Can you imagine going to a cemetery for math? Well, Chickering 4th graders do! Cemetery Math is a field trip the whole 4th grade goes on every year near Halloween. Cemetery math is a way to apply your math understanding in a real world setting.
When we arrived at the cemetery, you were allowed to work alone or with a group. We bet you are wondering what kind of math you can do in a cemetery. So were we when we heard about it. Well, we received a packet which had math problems in it. For example, we had to try to find the perimeter of a fence around a grave stone. We also had to find at least 4 people who died or were born on a leap year. We were surprised by how tall one of the trees were when we had to estimate the height of it.
Having to find Nathaniel Chickering’s grave was a tricky task.
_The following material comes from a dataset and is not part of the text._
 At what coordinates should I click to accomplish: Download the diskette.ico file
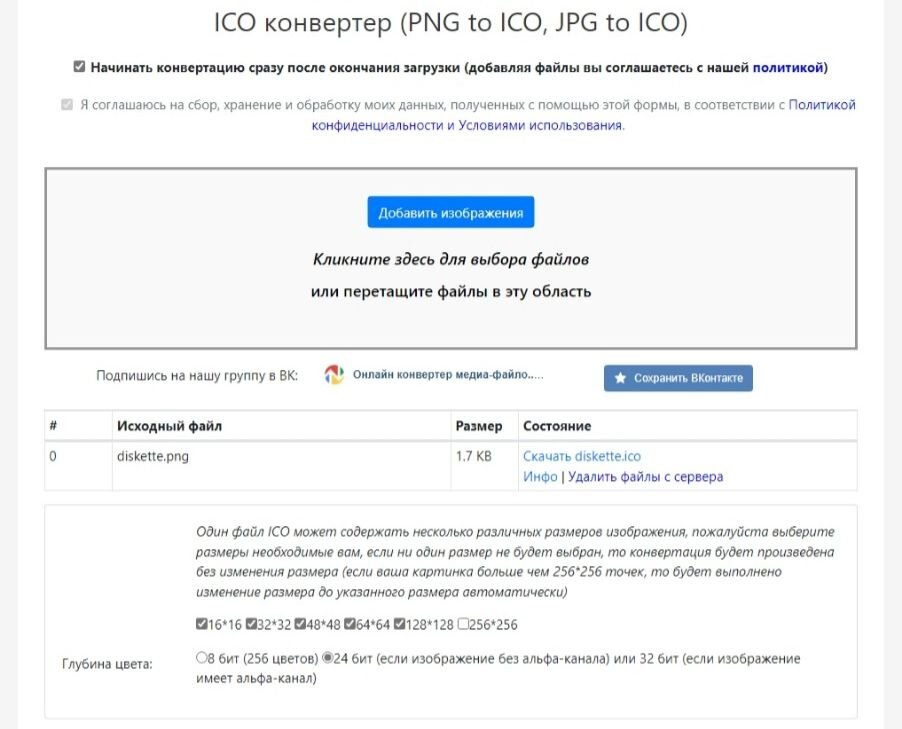(582, 456)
Most of the Chickering graves were close together. The Chickering family were one of the first families to settle here in Dover. They owned acres of land. Some of that land is now The Highland Cemetery*. A lot of the Chickering family are buried in the tombs with large black doors. There are at least three plaques filled with Chickering names. But, Nathaniel Chickering is buried in the 1746 original burying ground*.
The artwork on other headstones were also very impressive. One memorial had an elegant weeping willow engraved into its stone. The cemetery has an assortment of headstone shapes from the traditional rectangle to carefully carved curves. We were looking closely at the artwork in order to find an example of symmetry.
Now can you imagine going to a Cemetery for math? It was a very unusual field trip experience, especially on Halloween. But it would be nicer on a warmer day. Even though it was kind of cold, we still had a ton of fun!